Simultaneous drone localisation and wind turbine model fitting during autonomous surface inspection
This work addresses a domain-specific challenge for autonomous drone inspection in industrial settings, representing an incremental advancement.
The paper tackles the problem of improving drone localization during autonomous wind turbine inspection by simultaneously optimizing both the drone's trajectory and a skeletal model of the turbine, resulting in enhanced localization accuracy compared to optimizing pose alone.

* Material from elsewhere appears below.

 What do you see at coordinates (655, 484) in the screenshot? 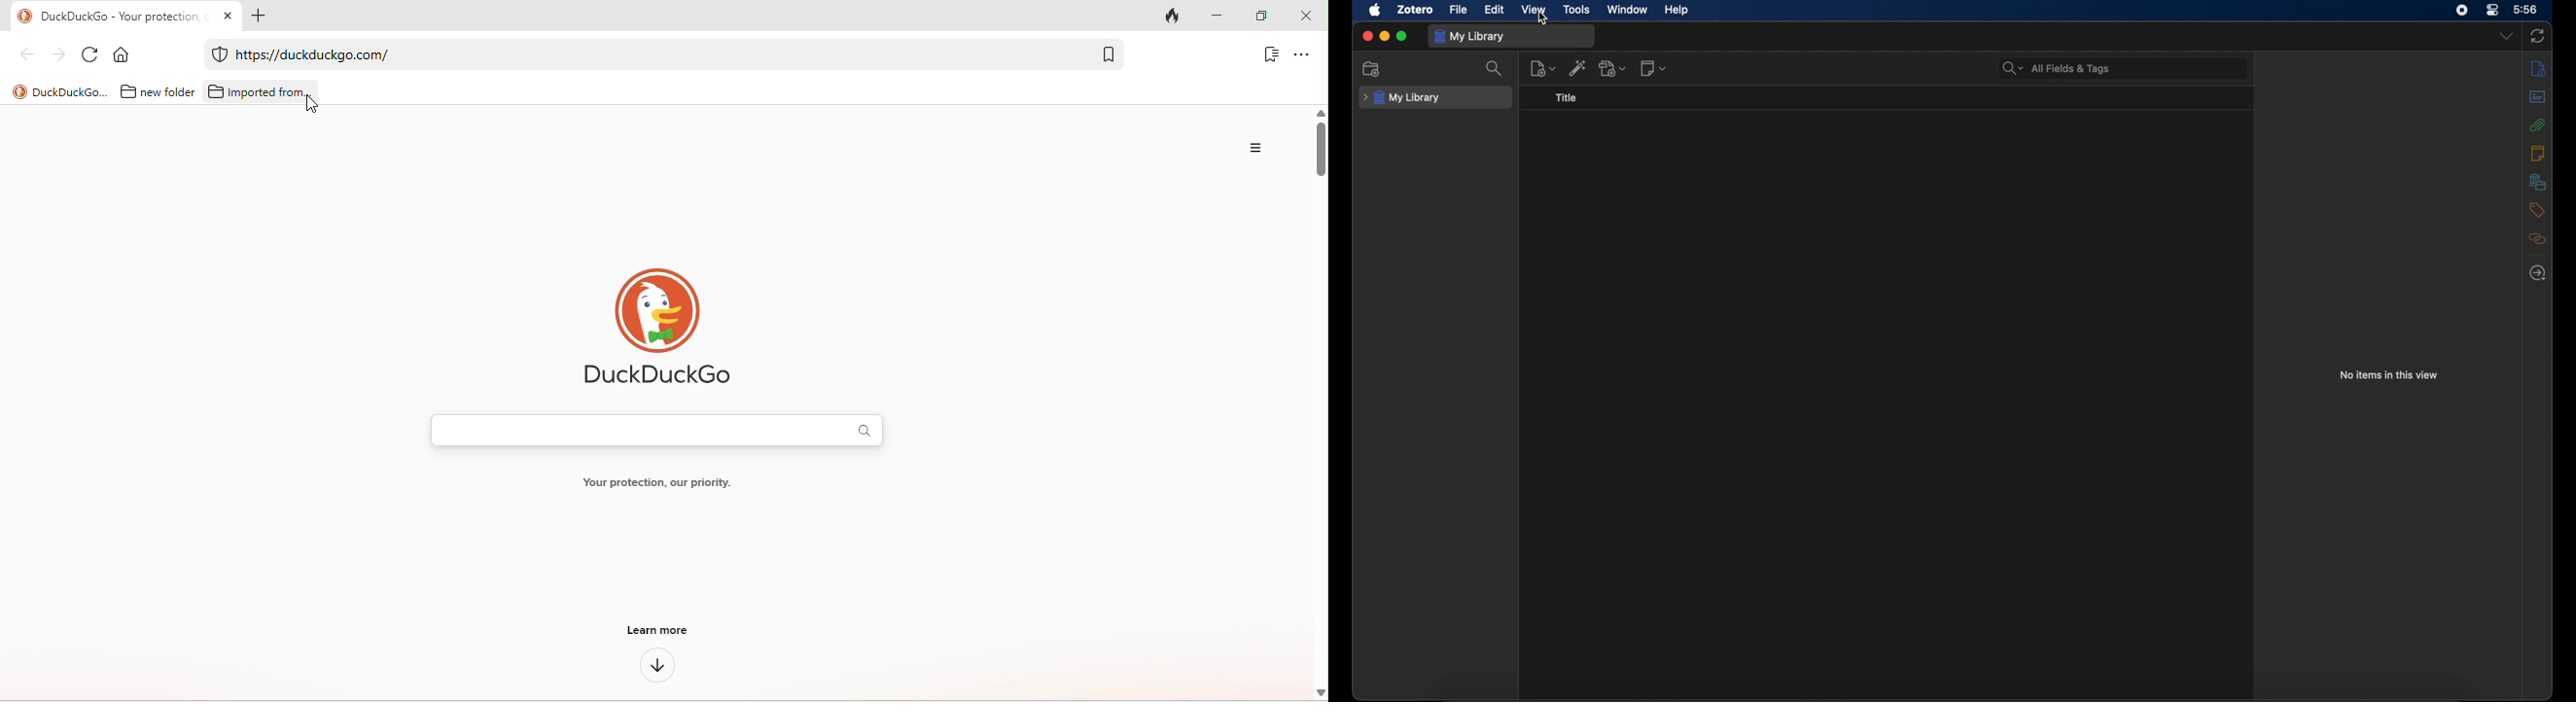
I see `your protection, our priority` at bounding box center [655, 484].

We present a method for simultaneous localisation and wind turbine model fitting for a drone performing an automated surface inspection. We use a skeletal parameterisation of the turbine that can be easily integrated into a non-linear least squares optimiser, combined with a pose graph representation of the drone's 3-D trajectory, allowing us to optimise both sets of parameters simultaneously. Given images from an onboard camera, we use a CNN to infer projections of the skeletal model, enabling correspondence constraints to be established through a cost function. This is then coupled with GPS/IMU measurements taken at key frames in the graph to allow successive optimisation as the drone navigates around the turbine. We present two variants of the cost function, one based on traditional 2D point correspondences and the other on direct image interpolation within the inferred projections. Results from experiments on simulated and real-world data show that simultaneous optimisation provides improvements to localisation over only optimising the pose and that combined use of both cost functions proves most effective.